2.3. Yerleştirme ve İşe Alıştırma

İşe alınma kararı verildikten ve gerekli diğer işlemlerden sonra seçilen işgörenler belirlenen işlere yerleştirilirler. İşe alınan işgörenlerden genellikle belli bir tarihe kadar işe başlamaları istenir. Yeni işgörenlerin işe yerleştirilme olayında temelde biçimsel ve biçimsel olmayan yaklaşımlardan söz edilebilir. Biçimsel olmayan yaklaşımda bireyler doğrudan seçildikleri işlere başlatılırlar. Biçimsel yaklaşımda ise bireyler öncelikle bir oryantasyona tabi tutulurlar (Kaynak vd., 2000).

İşe alıştırmanın temel amacı işgörenin bilgi ve ilgi ihtiyacını karşılayarak örgüte işgöreni kazandırmaktır. Bir işe alıştırma programında izlenen konular şunlardır (Geylan, 2001).

• Örgütün tanıtımı

• İşgören hakları

• İşe ait bilgiler

Örgüt hakkındaki genel bilgiler örgütün amacı, politikaları ve örgüt yapısı anlatılarak işgörenin örgütü benimsemesi sağlanır. Bu durum işgörenin motivasyonunu sağlayarak örgüt amaçlarına yönelmesini sağlar (Ünsalan ve Şimşekler, 2006).

2.4. İşbaşında Yetiştirme

Yetiştirme yeni işe giren işgöreni kapsamına alan, yeni yeteneklerin kazandırılması ve işin gereklerine göre bireye gerekli olan bilgi ve beceri düzeyine ulaşılması için yürütülen eğitim faaliyetleridir (Kaynak 2000). Bir çok örgüt yeni işgörenlerinin toplumsallaşmaları için yetiştirme programları kullanabilirler. Gerçekte, biçimsel yetiştirme programları toplumsallaşma sürecinin önemli bir parçası durumundadır. Yetiştirme kurallara uygun ve planlı örgütsel toplumsallaşma sürecinin önemli bir parçasıdır. Yetiştirme aynı zamanda örgütlerdeki yeni işgörenlerin ilk deneyimleridir. Çünkü, örgütsel toplumsallaşmanın en önemli işlevi işgörenleri bilgilerle donatmaktır. Yetiştirme programları örgüte yeni giren işgörenlerin örgüt ve işleri hakkında bilgileri öğrenmeleri konusunda önemli bir toplumsallaşma işlevi görür (Saks, 1996).

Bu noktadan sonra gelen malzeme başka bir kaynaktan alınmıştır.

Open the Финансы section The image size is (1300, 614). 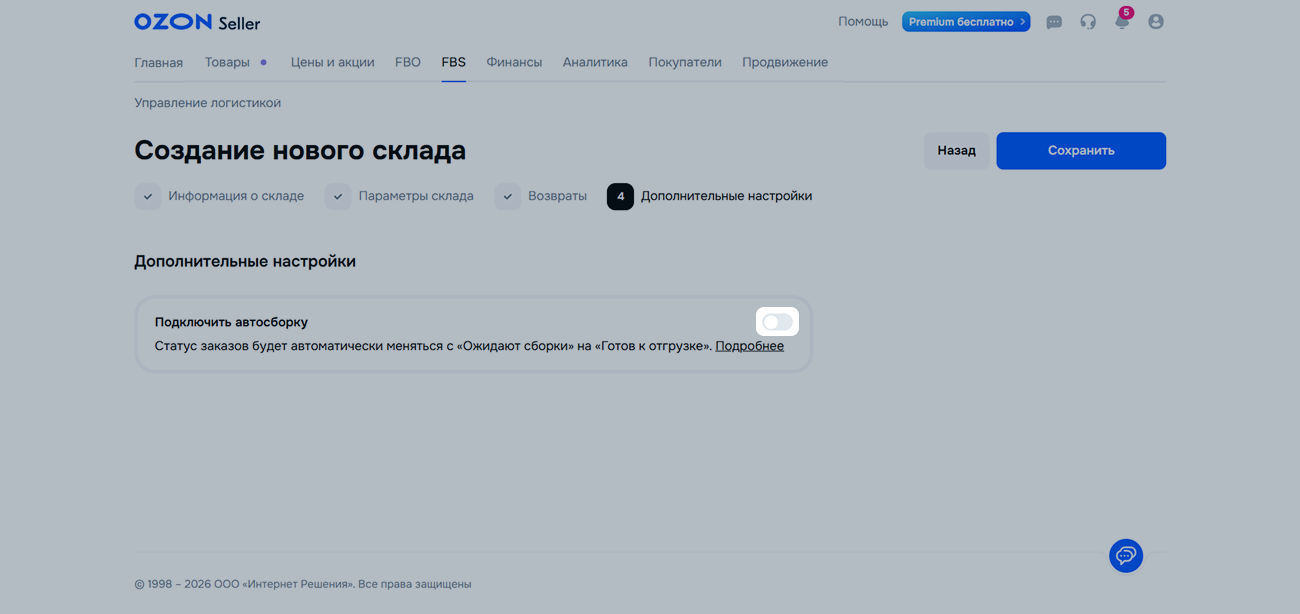(x=514, y=63)
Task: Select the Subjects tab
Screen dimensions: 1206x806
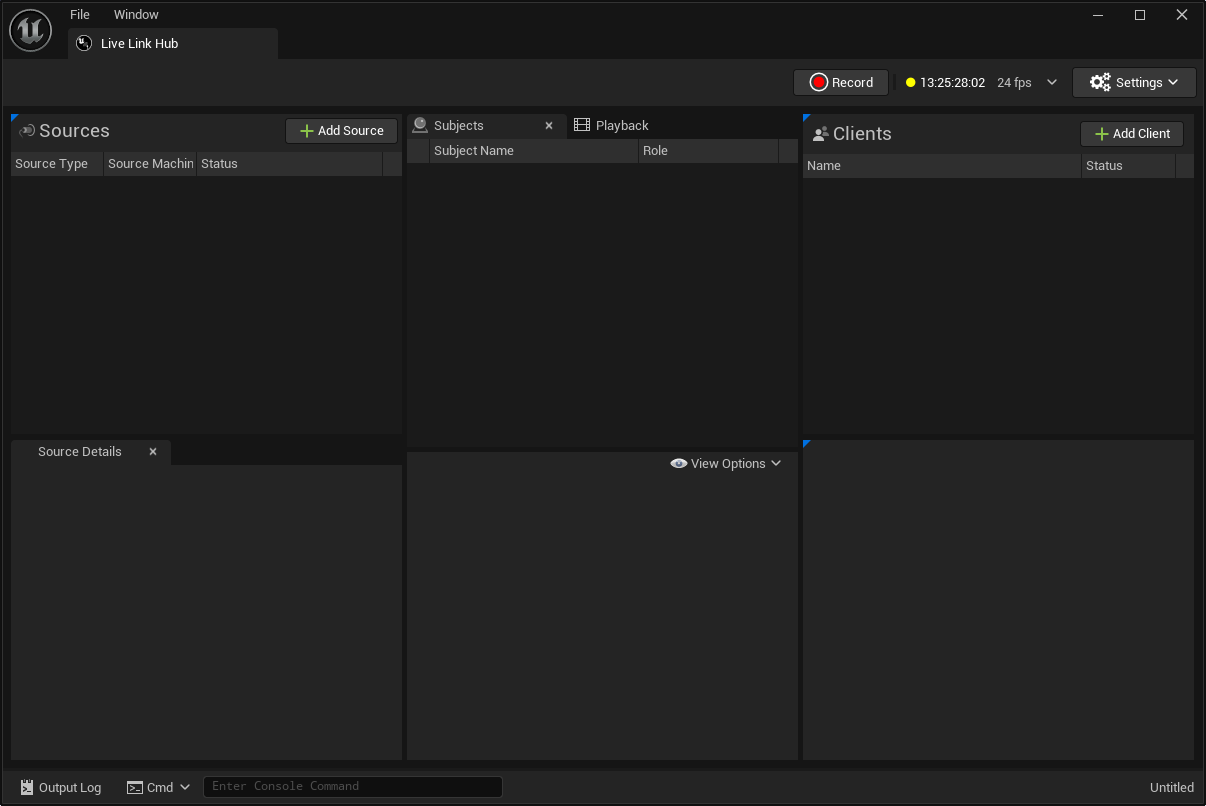Action: (x=459, y=126)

Porter ve diğerlerine göre (1981) yetiştirme programları ile yeni davranış biçimleri, yeni değerler, düzgüler ve iş ile ilgili bilgiler öğrenilir. Bunun dışında yetiştirme programları ile toplumsallaşma faaliyetleri içinde yer alan yeni işgörenlerin fikirlerini değiştirme, yeni ilişkiler ve yeni beceriler kazanma fırsatları da verilmiş olunur. Örgütsel toplumsallaşma faaliyetleri örgütte yer alan programlar aracılığı ile gerçekleştirilebileceği gibi yetiştirme programları aracılığı ile de gerçekleştirilebilir (Özkan, 2005).

Bir yetiştirme programı şu özellikleden oluşan bir yapıdır (Feldman, 1976)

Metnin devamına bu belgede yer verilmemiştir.